Do not criticize or be cruel. Insulting your friend in words or deeds, making derogatory comments about their size or eating habits, or excluding your friend from activities will not motivate them to lose weight safely and effectively. If you criticize your friend’s weight, clothing size, eating habits, physical activity levels, or appearance, you may inadvertently trigger unhealthy binging, eating disorders, and mental health problems while reducing your ability to influence them positively in the future. Do not lose your temper or turn the matter into an argument. Your mate will begin the process of losing weight when they are ready, and alienating yourself by speaking or acting offensively will endanger your friendship.
Remove roadblocks to weight loss. If your discussion about weight loss, health, and motivation has identified things that may be preventing your friend from taking the first step for weight loss, work to address the roadblock and help your friend find motivation.

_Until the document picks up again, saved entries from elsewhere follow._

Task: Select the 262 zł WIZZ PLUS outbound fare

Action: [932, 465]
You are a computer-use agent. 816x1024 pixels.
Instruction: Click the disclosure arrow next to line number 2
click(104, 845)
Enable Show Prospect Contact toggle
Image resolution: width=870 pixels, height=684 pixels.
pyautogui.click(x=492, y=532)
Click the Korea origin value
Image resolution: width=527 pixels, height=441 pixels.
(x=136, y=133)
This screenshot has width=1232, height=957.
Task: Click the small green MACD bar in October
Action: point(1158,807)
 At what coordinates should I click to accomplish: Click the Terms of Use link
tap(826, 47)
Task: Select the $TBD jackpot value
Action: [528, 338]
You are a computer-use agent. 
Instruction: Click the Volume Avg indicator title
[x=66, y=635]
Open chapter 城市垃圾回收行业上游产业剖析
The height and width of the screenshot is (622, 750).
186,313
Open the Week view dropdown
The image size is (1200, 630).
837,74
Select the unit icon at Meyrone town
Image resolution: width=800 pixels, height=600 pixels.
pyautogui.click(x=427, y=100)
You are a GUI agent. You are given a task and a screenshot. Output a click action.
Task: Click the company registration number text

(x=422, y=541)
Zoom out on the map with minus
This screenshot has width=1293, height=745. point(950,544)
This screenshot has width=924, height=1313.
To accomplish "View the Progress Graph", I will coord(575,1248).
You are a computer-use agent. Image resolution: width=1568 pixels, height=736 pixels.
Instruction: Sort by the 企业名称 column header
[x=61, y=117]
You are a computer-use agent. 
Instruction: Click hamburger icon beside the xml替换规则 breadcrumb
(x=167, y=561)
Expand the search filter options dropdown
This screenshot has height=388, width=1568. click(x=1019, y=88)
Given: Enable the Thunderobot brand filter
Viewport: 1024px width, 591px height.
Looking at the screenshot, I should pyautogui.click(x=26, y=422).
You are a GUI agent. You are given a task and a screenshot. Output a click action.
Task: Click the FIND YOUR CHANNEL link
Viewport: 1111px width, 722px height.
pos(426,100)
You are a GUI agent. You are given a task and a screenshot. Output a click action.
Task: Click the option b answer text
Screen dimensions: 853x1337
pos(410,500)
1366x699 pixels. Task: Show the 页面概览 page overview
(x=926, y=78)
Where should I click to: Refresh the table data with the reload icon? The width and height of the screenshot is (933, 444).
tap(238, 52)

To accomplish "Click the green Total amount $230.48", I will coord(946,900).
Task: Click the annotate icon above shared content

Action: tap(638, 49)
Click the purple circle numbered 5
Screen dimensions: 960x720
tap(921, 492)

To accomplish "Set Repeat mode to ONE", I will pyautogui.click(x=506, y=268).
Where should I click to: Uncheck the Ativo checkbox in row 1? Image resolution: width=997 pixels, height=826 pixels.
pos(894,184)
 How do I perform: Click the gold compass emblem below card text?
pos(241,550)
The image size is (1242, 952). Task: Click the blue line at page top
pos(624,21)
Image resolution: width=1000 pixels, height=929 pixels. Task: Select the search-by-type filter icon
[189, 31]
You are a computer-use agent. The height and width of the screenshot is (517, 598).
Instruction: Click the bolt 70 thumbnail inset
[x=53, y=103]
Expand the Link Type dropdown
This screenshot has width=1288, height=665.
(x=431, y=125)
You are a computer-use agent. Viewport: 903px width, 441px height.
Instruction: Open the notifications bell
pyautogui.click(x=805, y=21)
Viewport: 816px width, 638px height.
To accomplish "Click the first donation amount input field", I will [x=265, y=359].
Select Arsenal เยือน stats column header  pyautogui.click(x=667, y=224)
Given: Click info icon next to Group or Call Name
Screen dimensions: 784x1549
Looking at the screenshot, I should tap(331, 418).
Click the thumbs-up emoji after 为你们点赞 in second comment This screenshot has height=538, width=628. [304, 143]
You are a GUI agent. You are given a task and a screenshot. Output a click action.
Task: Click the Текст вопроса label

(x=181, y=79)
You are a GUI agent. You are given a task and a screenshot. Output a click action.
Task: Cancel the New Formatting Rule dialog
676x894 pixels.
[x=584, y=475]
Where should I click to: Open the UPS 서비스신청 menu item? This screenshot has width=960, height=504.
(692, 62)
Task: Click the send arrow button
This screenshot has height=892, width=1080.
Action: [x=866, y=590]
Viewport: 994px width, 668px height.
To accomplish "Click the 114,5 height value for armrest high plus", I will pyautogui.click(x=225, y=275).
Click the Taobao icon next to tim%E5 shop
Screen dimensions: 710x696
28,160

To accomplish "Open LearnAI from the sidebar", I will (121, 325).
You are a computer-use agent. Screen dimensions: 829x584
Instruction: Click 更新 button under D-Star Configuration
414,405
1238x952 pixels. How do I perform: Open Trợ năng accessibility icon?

Some people just need regular reassurance that they are able to succeed at losing weight and that you will remain a friend no matter what the result. Others need a regular, firm reminder to exercise or eat well. If your friend does not know how to eat well or exercise, this may be the primary barrier between your mate and weight loss. Work with them to prepare healthy meals, take walks, learn how to lift weights, buy more vegetables instead of chips, and identify healthy substitutions for foods and activities. At times, the main barrier between individuals and a commitment to lose weight may be a mental or emotional difficulty. If your mate will not acknowledge a need to lose weight or get healthier, a doctor, loved one, or your friend alone may need to work through the matter without your interference.